Quoted text:
<<<<
Celebration of Mind 2017: Math, Magic, Puzzles, Games! October 15, 2017 (01:00 PM PDT - 05:00 PM PDT)
Parent Program: --
Location: SLMath: Eisenbud Auditorium, Baker Board Room, Commons Room, Atrium
Description

Sunday, October 15, 2017 from 1:00-5:00 p.m.

Mathematical Sciences Research Institute (MSRI)
17 Gauss Way, Berkeley, CA 94720 (Directions)

Come celebrate math with puzzles, games, magic, stories, and more! Kids ages 8 and up, and grown-ups who are kids at heart, will enjoy this afternoon filled with hands-on math activities and presentations.

The event honors the life and work of Martin Gardner, former Scientific American columnist who inspired a generation of mathematicians and recreational math enthusiasts. In the spirit of Martin Gardner's love of Alice in Wonderland and with Halloween around the corner, come "down the rabbit hole" and explore with us!

This event is free and open to the public! Questions? Contact Jennifer Murawski at jmurawski@msri.org.
>>>>
To do: Rewrite the event description between "Sunday, October 15, 2017" and "Murawski at jmurawski@msri.org.", inclusive, replacing "afternoon" with "day".

Supplied information:
<<<<
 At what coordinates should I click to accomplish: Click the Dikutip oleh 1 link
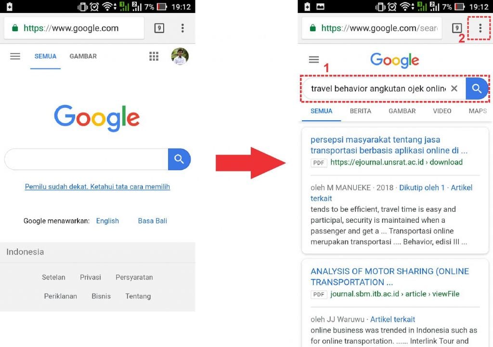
>>>>
<<<<
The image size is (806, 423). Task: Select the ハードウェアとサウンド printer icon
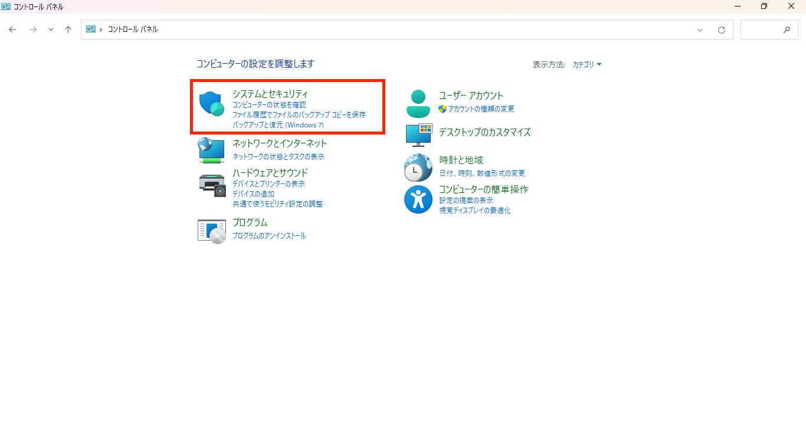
>>>>
<<<<
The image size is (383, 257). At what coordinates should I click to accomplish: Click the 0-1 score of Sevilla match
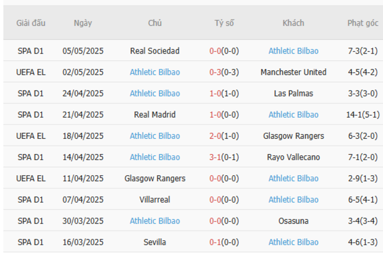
>>>>
Result for this task:
Sunday, October 15, 2017 from 1:00-5:00 p.m.

Mathematical Sciences Research Institute (MSRI)
17 Gauss Way, Berkeley, CA 94720 (Directions)

Come celebrate math with puzzles, games, magic, stories, and more! Kids ages 8 and up, and grown-ups who are kids at heart, will enjoy this day filled with hands-on math activities and presentations.

The event honors the life and work of Martin Gardner, former Scientific American columnist who inspired a generation of mathematicians and recreational math enthusiasts. In the spirit of Martin Gardner's love of Alice in Wonderland and with Halloween around the corner, come "down the rabbit hole" and explore with us!

This event is free and open to the public! Questions? Contact Jennifer Murawski at jmurawski@msri.org.